Vulnerability in EPiServer.Forms
We developed custom report using episerver gui plugin , everything works as expected, but we also want to hide "Report" tab from the CMS menu from the admin.
I removed the user from WebAdmin and Administrator permission group, so user was not able to see the admin tab after he logged in, but the "report" tab is showing under the CMS tab, I couldn't find any settings to hide this.
The only solution I found so far is to explicitly adding in the web.config to prevent user access to this page, but it looks urgly as user who doesn't have clicked on this link, it will show a popup windows with login.
Can you guys suggest a best way to handle this?
In latest EPiServer version code that regulates its availability is following:
menuItem.IsAvailable = (request => PrincipalInfo.HasEditAccess);
I guess it's the same for older versions as well.

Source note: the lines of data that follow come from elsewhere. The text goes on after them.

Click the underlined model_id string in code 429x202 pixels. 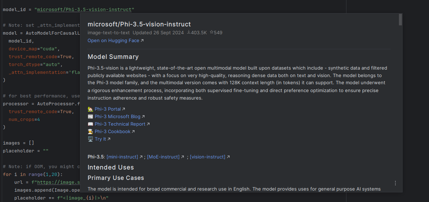coord(85,10)
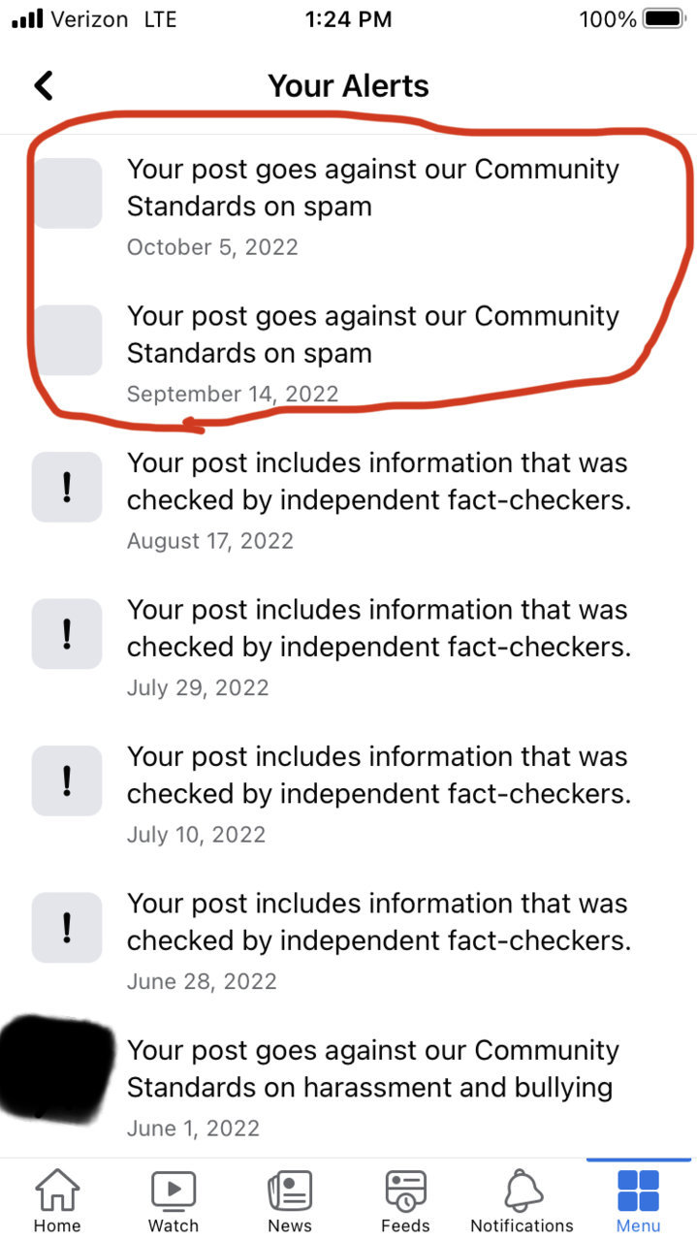Select the Menu tab

[638, 1201]
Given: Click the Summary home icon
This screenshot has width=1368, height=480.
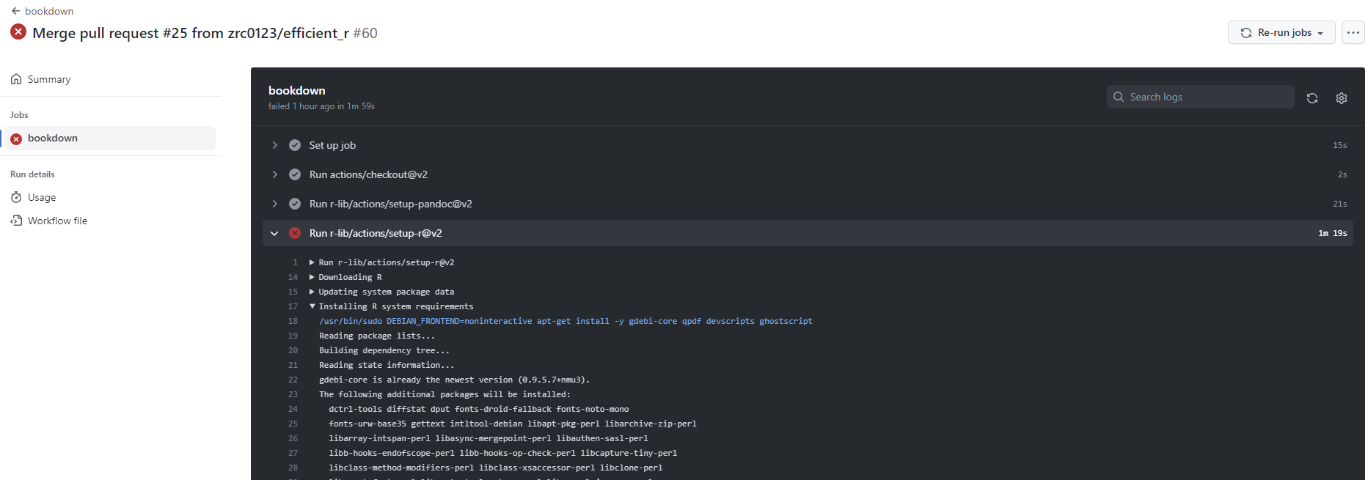Looking at the screenshot, I should coord(16,79).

"HasEditAccess" basically checks whether current user can go to "/episerver/cms/edit" (episerver may be replaced by your UI path). In geneal that would mean that all Editors will have access to "ReportCenter".
Thank you for your fast reply.
Where did you find that code?
I have open the EPiServer.Cms.Shell.UI package, but have no clue which file need to be modified . Can you provide some details how to change it to WebAdmin/Administrator?
It's inside class named "EPiServer.Cms.Shell.UI.CmsMenuProvider". I guess you can't really change it without modifying source code. I can image some sort of interception of the menu provider and replace it with your own, but that's extreme case.